**JOB:** Copy out the items below word for word, starting at the line that contains "At what coordinates should I click to accomplish: Select" and ending with the line that contains "click(36, 135)", with both of those lines included.

Records of locating words and elements:
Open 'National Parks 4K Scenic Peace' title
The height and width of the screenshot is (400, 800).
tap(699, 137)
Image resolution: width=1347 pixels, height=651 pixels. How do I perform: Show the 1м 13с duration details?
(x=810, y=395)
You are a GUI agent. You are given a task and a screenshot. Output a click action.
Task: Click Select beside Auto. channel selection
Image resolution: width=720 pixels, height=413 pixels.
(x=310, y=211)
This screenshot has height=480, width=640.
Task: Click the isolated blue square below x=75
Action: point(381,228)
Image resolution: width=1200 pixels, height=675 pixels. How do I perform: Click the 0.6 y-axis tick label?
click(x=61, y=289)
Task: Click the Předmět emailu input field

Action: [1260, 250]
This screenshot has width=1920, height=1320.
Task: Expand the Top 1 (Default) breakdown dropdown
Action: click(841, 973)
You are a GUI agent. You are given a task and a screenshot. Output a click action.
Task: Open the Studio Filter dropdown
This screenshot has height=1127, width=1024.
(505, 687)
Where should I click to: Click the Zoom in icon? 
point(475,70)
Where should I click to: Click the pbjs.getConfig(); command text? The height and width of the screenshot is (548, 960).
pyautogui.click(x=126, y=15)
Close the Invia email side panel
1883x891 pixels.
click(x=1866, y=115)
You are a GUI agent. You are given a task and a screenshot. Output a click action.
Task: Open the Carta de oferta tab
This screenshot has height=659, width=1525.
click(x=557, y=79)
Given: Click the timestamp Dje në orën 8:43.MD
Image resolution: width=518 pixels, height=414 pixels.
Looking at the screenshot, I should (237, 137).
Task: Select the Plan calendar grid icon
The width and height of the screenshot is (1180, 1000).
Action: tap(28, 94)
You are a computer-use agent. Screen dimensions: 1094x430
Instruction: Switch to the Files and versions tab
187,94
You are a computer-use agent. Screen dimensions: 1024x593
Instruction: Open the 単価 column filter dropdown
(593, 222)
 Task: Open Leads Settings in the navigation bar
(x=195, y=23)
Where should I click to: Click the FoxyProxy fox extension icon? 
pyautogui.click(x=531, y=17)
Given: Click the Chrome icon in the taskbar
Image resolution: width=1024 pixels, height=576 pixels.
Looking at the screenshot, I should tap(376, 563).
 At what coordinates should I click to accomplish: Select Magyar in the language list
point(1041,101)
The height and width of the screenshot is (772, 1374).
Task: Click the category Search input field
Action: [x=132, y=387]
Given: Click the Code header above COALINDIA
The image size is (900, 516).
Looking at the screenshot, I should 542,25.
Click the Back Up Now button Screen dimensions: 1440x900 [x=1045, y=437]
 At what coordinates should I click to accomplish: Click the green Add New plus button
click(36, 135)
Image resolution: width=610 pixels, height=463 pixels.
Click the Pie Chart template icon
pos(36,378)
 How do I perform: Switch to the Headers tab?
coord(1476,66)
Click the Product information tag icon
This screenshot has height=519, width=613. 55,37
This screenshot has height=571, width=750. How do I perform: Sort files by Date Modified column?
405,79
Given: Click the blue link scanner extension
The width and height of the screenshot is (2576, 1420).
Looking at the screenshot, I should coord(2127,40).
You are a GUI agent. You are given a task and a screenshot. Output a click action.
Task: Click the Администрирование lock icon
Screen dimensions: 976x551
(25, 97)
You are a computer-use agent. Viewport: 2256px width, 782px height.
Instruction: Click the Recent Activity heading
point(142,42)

**REPLY:**
 At what coordinates should I click to accomplish: Select Magyar in the language list
point(1041,101)
The height and width of the screenshot is (772, 1374).
Task: Click the category Search input field
Action: [x=132, y=387]
Given: Click the Code header above COALINDIA
The image size is (900, 516).
Looking at the screenshot, I should 542,25.
Click the Back Up Now button Screen dimensions: 1440x900 [x=1045, y=437]
 At what coordinates should I click to accomplish: Click the green Add New plus button
click(36, 135)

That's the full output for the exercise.